>> START DATA FOR PROCESSING

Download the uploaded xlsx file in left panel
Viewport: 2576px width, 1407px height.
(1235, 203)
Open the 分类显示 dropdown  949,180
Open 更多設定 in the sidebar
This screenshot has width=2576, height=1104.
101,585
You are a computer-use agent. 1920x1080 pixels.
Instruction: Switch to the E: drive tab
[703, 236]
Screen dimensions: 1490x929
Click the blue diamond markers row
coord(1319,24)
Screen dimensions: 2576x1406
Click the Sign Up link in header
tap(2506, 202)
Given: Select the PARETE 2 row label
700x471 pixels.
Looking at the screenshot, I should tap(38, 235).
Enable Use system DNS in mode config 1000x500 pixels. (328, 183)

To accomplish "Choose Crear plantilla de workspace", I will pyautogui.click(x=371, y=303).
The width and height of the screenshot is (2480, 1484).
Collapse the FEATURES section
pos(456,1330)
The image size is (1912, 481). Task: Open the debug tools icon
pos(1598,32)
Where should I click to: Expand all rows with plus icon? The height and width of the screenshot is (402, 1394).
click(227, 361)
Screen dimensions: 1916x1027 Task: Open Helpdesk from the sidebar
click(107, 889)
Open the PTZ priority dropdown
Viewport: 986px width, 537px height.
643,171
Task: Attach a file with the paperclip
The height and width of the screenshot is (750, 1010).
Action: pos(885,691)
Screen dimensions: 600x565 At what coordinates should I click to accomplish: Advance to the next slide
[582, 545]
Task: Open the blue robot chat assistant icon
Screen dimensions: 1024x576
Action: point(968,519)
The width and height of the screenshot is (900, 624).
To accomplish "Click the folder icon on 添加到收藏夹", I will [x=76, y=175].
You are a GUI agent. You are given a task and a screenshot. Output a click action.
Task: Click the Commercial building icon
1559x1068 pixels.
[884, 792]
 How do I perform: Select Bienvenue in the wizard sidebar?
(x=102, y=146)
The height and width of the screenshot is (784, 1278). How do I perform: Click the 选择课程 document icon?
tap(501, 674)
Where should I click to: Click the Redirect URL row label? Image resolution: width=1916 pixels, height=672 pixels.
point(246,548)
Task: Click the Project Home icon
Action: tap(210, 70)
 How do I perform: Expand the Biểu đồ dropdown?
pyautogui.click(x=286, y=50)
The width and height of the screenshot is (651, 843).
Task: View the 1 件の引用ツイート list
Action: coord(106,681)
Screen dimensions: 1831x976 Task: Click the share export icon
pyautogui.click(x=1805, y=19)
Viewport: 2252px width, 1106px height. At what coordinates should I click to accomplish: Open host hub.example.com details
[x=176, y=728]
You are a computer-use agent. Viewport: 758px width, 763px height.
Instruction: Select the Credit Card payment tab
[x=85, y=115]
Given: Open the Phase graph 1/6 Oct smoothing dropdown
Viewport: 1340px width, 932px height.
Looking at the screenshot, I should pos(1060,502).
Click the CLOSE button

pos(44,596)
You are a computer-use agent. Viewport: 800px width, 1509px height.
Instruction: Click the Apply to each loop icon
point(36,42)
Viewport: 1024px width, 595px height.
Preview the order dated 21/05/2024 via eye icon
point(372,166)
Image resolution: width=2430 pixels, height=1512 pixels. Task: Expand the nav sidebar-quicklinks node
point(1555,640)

>> END DATA FOR PROCESSING

• **WRITTEN INSTRUCTION**: Copy the lines word for word, from the start of the records through the line containing "Action: point(968,519)".

• **FINISHED ANSWER**:
Download the uploaded xlsx file in left panel
Viewport: 2576px width, 1407px height.
(1235, 203)
Open the 分类显示 dropdown  949,180
Open 更多設定 in the sidebar
This screenshot has width=2576, height=1104.
101,585
You are a computer-use agent. 1920x1080 pixels.
Instruction: Switch to the E: drive tab
[703, 236]
Screen dimensions: 1490x929
Click the blue diamond markers row
coord(1319,24)
Screen dimensions: 2576x1406
Click the Sign Up link in header
tap(2506, 202)
Given: Select the PARETE 2 row label
700x471 pixels.
Looking at the screenshot, I should tap(38, 235).
Enable Use system DNS in mode config 1000x500 pixels. (328, 183)

To accomplish "Choose Crear plantilla de workspace", I will pyautogui.click(x=371, y=303).
The width and height of the screenshot is (2480, 1484).
Collapse the FEATURES section
pos(456,1330)
The image size is (1912, 481). Task: Open the debug tools icon
pos(1598,32)
Where should I click to: Expand all rows with plus icon? The height and width of the screenshot is (402, 1394).
click(227, 361)
Screen dimensions: 1916x1027 Task: Open Helpdesk from the sidebar
click(107, 889)
Open the PTZ priority dropdown
Viewport: 986px width, 537px height.
643,171
Task: Attach a file with the paperclip
The height and width of the screenshot is (750, 1010).
Action: pos(885,691)
Screen dimensions: 600x565 At what coordinates should I click to accomplish: Advance to the next slide
[582, 545]
Task: Open the blue robot chat assistant icon
Screen dimensions: 1024x576
Action: point(968,519)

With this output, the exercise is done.